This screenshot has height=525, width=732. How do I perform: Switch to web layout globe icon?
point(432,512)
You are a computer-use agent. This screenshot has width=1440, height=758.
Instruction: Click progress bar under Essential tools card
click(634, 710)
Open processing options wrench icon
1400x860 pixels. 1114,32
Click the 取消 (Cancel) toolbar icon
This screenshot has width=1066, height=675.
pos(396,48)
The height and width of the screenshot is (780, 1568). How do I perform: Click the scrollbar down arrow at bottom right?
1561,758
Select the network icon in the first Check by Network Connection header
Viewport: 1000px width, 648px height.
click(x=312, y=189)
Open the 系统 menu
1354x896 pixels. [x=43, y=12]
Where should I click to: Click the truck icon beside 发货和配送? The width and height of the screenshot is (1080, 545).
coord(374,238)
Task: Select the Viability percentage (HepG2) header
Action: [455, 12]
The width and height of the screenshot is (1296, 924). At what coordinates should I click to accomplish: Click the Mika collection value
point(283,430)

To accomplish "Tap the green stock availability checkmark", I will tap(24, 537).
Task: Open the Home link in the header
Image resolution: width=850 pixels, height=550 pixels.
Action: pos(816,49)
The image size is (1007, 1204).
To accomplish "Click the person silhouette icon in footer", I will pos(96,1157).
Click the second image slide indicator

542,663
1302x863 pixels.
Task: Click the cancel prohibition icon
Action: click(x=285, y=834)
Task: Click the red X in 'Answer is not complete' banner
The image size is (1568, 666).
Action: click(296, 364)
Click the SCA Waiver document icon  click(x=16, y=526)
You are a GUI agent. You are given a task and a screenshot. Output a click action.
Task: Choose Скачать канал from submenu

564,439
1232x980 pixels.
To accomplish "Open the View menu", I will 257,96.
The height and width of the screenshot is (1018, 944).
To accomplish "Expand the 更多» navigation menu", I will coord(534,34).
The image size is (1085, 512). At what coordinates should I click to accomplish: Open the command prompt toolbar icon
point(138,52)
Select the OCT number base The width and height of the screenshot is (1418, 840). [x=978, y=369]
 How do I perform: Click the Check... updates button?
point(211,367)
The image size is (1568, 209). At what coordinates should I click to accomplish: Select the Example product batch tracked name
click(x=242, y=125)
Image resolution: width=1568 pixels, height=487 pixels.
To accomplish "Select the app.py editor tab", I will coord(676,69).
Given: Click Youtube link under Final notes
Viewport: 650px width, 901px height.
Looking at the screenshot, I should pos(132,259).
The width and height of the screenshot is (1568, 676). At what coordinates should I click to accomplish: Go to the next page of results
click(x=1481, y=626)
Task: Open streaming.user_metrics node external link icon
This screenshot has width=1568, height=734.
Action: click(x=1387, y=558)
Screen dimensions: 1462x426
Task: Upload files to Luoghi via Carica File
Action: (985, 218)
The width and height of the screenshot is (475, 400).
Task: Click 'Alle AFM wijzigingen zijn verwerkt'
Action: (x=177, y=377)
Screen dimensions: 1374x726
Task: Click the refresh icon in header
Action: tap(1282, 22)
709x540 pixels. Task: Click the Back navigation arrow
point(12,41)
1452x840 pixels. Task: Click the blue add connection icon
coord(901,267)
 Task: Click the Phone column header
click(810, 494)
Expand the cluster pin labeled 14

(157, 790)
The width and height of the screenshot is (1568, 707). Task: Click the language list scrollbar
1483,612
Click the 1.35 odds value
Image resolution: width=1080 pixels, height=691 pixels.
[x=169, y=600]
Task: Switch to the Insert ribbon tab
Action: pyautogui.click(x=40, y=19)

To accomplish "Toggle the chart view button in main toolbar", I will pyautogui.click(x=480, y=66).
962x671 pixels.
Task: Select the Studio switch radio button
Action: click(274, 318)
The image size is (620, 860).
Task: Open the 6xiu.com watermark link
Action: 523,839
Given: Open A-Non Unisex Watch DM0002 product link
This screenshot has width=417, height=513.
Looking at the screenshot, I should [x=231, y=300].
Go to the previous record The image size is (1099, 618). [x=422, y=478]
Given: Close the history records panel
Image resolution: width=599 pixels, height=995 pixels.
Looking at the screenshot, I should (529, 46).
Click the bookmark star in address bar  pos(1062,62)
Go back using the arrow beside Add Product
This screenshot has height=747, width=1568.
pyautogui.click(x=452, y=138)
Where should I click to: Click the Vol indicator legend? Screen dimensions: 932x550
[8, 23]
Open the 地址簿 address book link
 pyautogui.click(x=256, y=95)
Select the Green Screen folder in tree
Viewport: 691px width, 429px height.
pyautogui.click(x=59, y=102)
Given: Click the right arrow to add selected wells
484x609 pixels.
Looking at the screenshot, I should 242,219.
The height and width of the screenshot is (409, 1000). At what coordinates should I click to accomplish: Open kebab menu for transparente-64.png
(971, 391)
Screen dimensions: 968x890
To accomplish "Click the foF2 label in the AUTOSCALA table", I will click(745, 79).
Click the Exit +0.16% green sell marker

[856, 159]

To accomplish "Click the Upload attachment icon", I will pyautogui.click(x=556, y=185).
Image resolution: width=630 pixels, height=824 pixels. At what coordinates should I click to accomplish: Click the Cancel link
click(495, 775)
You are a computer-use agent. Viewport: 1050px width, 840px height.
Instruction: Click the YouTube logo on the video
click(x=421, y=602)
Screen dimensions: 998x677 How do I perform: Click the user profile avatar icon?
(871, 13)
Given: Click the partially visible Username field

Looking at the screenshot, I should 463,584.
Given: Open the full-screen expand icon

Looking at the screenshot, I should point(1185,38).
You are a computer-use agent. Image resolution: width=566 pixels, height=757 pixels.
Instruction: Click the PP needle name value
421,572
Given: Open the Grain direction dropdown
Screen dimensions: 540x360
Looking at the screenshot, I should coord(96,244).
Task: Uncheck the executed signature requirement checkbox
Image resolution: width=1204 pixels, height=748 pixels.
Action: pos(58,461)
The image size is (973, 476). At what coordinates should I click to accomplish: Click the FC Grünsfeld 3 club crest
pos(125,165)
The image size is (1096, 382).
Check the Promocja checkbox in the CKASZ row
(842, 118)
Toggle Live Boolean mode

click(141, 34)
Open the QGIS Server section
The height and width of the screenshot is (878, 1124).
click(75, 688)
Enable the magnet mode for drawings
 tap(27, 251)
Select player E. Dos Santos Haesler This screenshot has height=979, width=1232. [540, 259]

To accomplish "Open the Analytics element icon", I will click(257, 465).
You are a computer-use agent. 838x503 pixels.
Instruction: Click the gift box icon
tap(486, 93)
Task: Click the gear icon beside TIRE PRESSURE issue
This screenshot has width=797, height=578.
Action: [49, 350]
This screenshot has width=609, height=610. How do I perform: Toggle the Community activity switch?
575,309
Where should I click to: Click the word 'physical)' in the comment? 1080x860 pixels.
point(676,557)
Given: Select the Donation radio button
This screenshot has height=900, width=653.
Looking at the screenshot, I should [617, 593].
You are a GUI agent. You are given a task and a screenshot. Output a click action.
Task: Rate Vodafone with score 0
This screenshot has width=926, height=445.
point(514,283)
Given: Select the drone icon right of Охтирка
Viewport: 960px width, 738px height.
··········
▸ **ACTIVITY**: Go through the records and repeat each one exactly as written.

▸ **SOLUTION FOR THIS EXERCISE**:
This screenshot has height=525, width=732. How do I perform: Switch to web layout globe icon?
point(432,512)
You are a computer-use agent. This screenshot has width=1440, height=758.
Instruction: Click progress bar under Essential tools card
click(634, 710)
Open processing options wrench icon
1400x860 pixels. 1114,32
Click the 取消 (Cancel) toolbar icon
This screenshot has width=1066, height=675.
pos(396,48)
The height and width of the screenshot is (780, 1568). How do I perform: Click the scrollbar down arrow at bottom right?
1561,758
Select the network icon in the first Check by Network Connection header
Viewport: 1000px width, 648px height.
click(x=312, y=189)
Open the 系统 menu
1354x896 pixels. [x=43, y=12]
Where should I click to: Click the truck icon beside 发货和配送? The width and height of the screenshot is (1080, 545).
coord(374,238)
Task: Select the Viability percentage (HepG2) header
Action: [455, 12]
The width and height of the screenshot is (1296, 924). At what coordinates should I click to accomplish: Click the Mika collection value
point(283,430)

To accomplish "Tap the green stock availability checkmark", I will tap(24, 537).
Task: Open the Home link in the header
Image resolution: width=850 pixels, height=550 pixels.
Action: pos(816,49)
The image size is (1007, 1204).
To accomplish "Click the person silhouette icon in footer", I will pos(96,1157).
Click the second image slide indicator

542,663
1302x863 pixels.
Task: Click the cancel prohibition icon
Action: click(x=285, y=834)
Task: Click the red X in 'Answer is not complete' banner
The image size is (1568, 666).
Action: click(296, 364)
Click the SCA Waiver document icon  click(x=16, y=526)
You are a GUI agent. You are given a task and a screenshot. Output a click action.
Task: Choose Скачать канал from submenu

564,439
1232x980 pixels.
To accomplish "Open the View menu", I will 257,96.
The height and width of the screenshot is (1018, 944).
To accomplish "Expand the 更多» navigation menu", I will coord(534,34).
The image size is (1085, 512). At what coordinates should I click to accomplish: Open the command prompt toolbar icon
point(138,52)
Select the OCT number base The width and height of the screenshot is (1418, 840). [x=978, y=369]
 How do I perform: Click the Check... updates button?
point(211,367)
The image size is (1568, 209). At what coordinates should I click to accomplish: Select the Example product batch tracked name
click(x=242, y=125)
Image resolution: width=1568 pixels, height=487 pixels.
To accomplish "Select the app.py editor tab", I will coord(676,69).
Given: Click Youtube link under Final notes
Viewport: 650px width, 901px height.
Looking at the screenshot, I should pos(132,259).
The width and height of the screenshot is (1568, 676). At what coordinates should I click to accomplish: Go to the next page of results
click(x=1481, y=626)
Task: Open streaming.user_metrics node external link icon
This screenshot has width=1568, height=734.
Action: click(x=1387, y=558)
Screen dimensions: 1462x426
Task: Upload files to Luoghi via Carica File
Action: (985, 218)
The width and height of the screenshot is (475, 400).
Task: Click 'Alle AFM wijzigingen zijn verwerkt'
Action: (x=177, y=377)
Screen dimensions: 1374x726
Task: Click the refresh icon in header
Action: tap(1282, 22)
709x540 pixels. Task: Click the Back navigation arrow
point(12,41)
1452x840 pixels. Task: Click the blue add connection icon
coord(901,267)
 Task: Click the Phone column header
click(810, 494)
Expand the cluster pin labeled 14

(157, 790)
The width and height of the screenshot is (1568, 707). Task: Click the language list scrollbar
1483,612
Click the 1.35 odds value
Image resolution: width=1080 pixels, height=691 pixels.
[x=169, y=600]
Task: Switch to the Insert ribbon tab
Action: pyautogui.click(x=40, y=19)

To accomplish "Toggle the chart view button in main toolbar", I will pyautogui.click(x=480, y=66).
962x671 pixels.
Task: Select the Studio switch radio button
Action: click(274, 318)
The image size is (620, 860).
Task: Open the 6xiu.com watermark link
Action: 523,839
Given: Open A-Non Unisex Watch DM0002 product link
This screenshot has width=417, height=513.
Looking at the screenshot, I should [x=231, y=300].
Go to the previous record The image size is (1099, 618). [x=422, y=478]
Given: Close the history records panel
Image resolution: width=599 pixels, height=995 pixels.
Looking at the screenshot, I should (529, 46).
Click the bookmark star in address bar  pos(1062,62)
Go back using the arrow beside Add Product
This screenshot has height=747, width=1568.
pyautogui.click(x=452, y=138)
Where should I click to: Click the Vol indicator legend? Screen dimensions: 932x550
[8, 23]
Open the 地址簿 address book link
 pyautogui.click(x=256, y=95)
Select the Green Screen folder in tree
Viewport: 691px width, 429px height.
pyautogui.click(x=59, y=102)
Given: Click the right arrow to add selected wells
484x609 pixels.
Looking at the screenshot, I should 242,219.
The height and width of the screenshot is (409, 1000). At what coordinates should I click to accomplish: Open kebab menu for transparente-64.png
(971, 391)
Screen dimensions: 968x890
To accomplish "Click the foF2 label in the AUTOSCALA table", I will click(745, 79).
Click the Exit +0.16% green sell marker

[856, 159]

To accomplish "Click the Upload attachment icon", I will pyautogui.click(x=556, y=185).
Image resolution: width=630 pixels, height=824 pixels. At what coordinates should I click to accomplish: Click the Cancel link
click(495, 775)
You are a computer-use agent. Viewport: 1050px width, 840px height.
Instruction: Click the YouTube logo on the video
click(x=421, y=602)
Screen dimensions: 998x677 How do I perform: Click the user profile avatar icon?
(871, 13)
Given: Click the partially visible Username field

Looking at the screenshot, I should 463,584.
Given: Open the full-screen expand icon

Looking at the screenshot, I should point(1185,38).
You are a computer-use agent. Image resolution: width=566 pixels, height=757 pixels.
Instruction: Click the PP needle name value
421,572
Given: Open the Grain direction dropdown
Screen dimensions: 540x360
Looking at the screenshot, I should coord(96,244).
Task: Uncheck the executed signature requirement checkbox
Image resolution: width=1204 pixels, height=748 pixels.
Action: pos(58,461)
The image size is (973, 476). At what coordinates should I click to accomplish: Click the FC Grünsfeld 3 club crest
pos(125,165)
The image size is (1096, 382).
Check the Promocja checkbox in the CKASZ row
(842, 118)
Toggle Live Boolean mode

click(141, 34)
Open the QGIS Server section
The height and width of the screenshot is (878, 1124).
click(75, 688)
Enable the magnet mode for drawings
 tap(27, 251)
Select player E. Dos Santos Haesler This screenshot has height=979, width=1232. [540, 259]

To accomplish "Open the Analytics element icon", I will click(257, 465).
You are a computer-use agent. 838x503 pixels.
Instruction: Click the gift box icon
tap(486, 93)
Task: Click the gear icon beside TIRE PRESSURE issue
This screenshot has width=797, height=578.
Action: [49, 350]
This screenshot has width=609, height=610. How do I perform: Toggle the Community activity switch?
575,309
Where should I click to: Click the word 'physical)' in the comment? 1080x860 pixels.
point(676,557)
Given: Select the Donation radio button
This screenshot has height=900, width=653.
Looking at the screenshot, I should [617, 593].
You are a GUI agent. You are given a task and a screenshot. Output a click action.
Task: Rate Vodafone with score 0
This screenshot has width=926, height=445.
point(514,283)
Given: Select the drone icon right of Охтирка
Viewport: 960px width, 738px height.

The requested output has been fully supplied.